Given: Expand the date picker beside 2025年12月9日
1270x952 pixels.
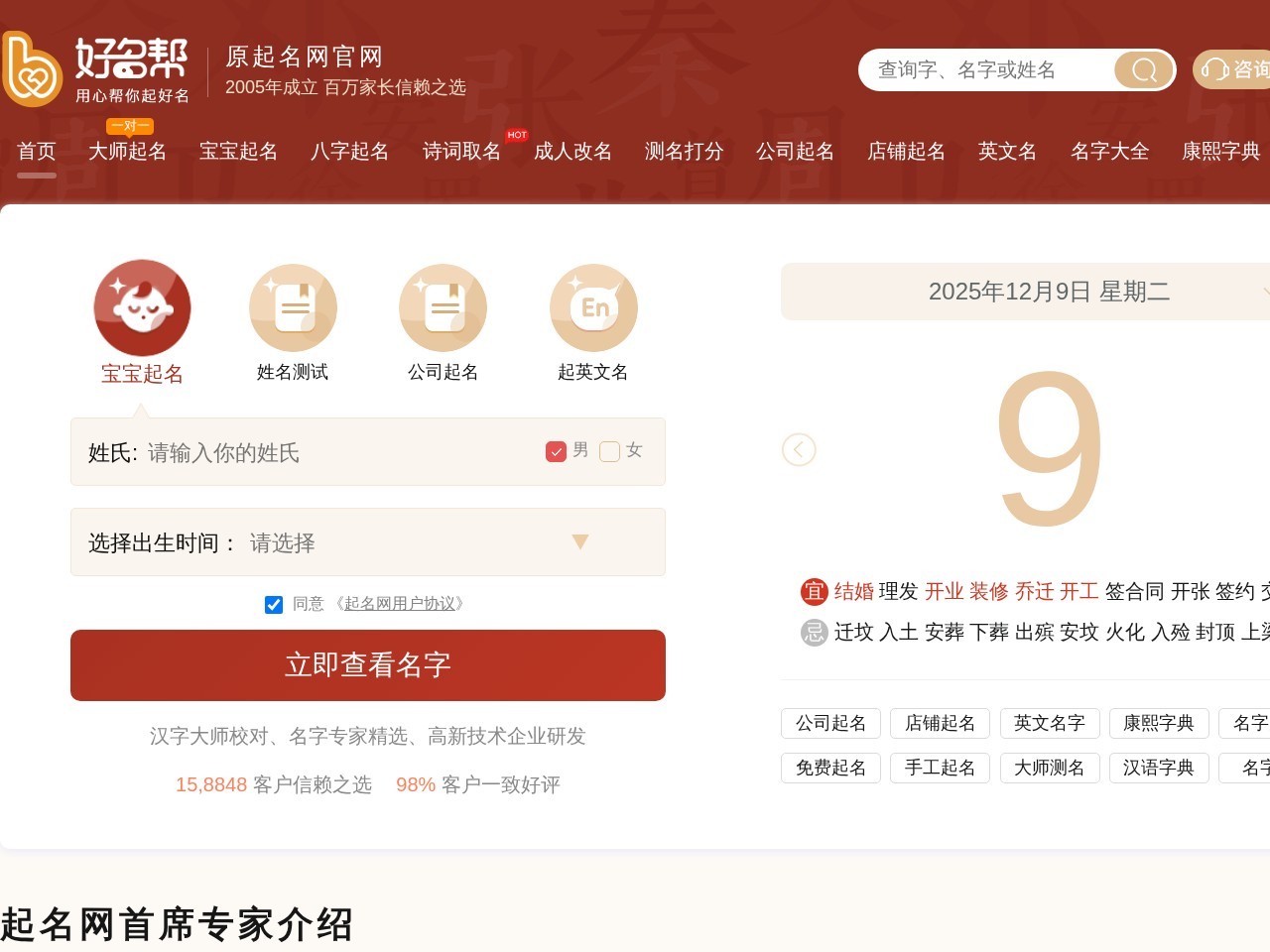Looking at the screenshot, I should (1265, 292).
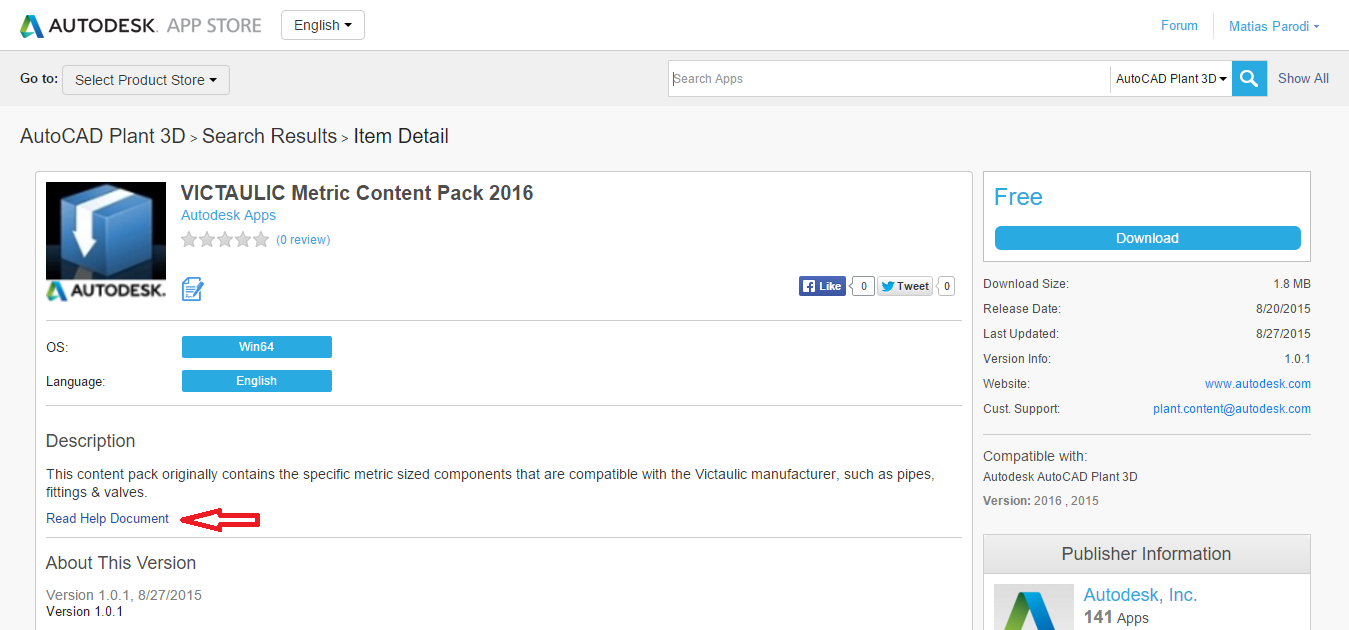The width and height of the screenshot is (1349, 630).
Task: Click the Tweet button
Action: (904, 286)
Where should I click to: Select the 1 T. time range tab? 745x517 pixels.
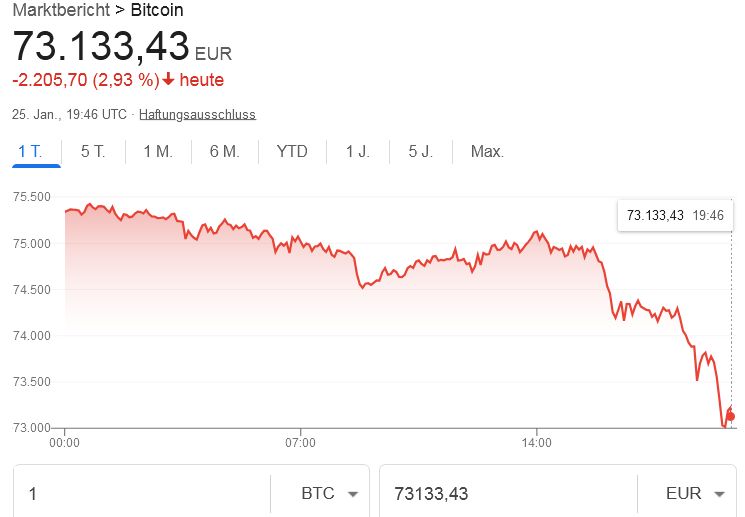point(30,152)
:::
▶ **What the task requires**:
Which lines of the listing above contain the string "pixels"? Copy each of them in full, and treat uppercase and lowercase letters as different.

▶ **Answer for this exercise**:
1270x952 pixels.
Where should I click to: Select the 1 T. time range tab? 745x517 pixels.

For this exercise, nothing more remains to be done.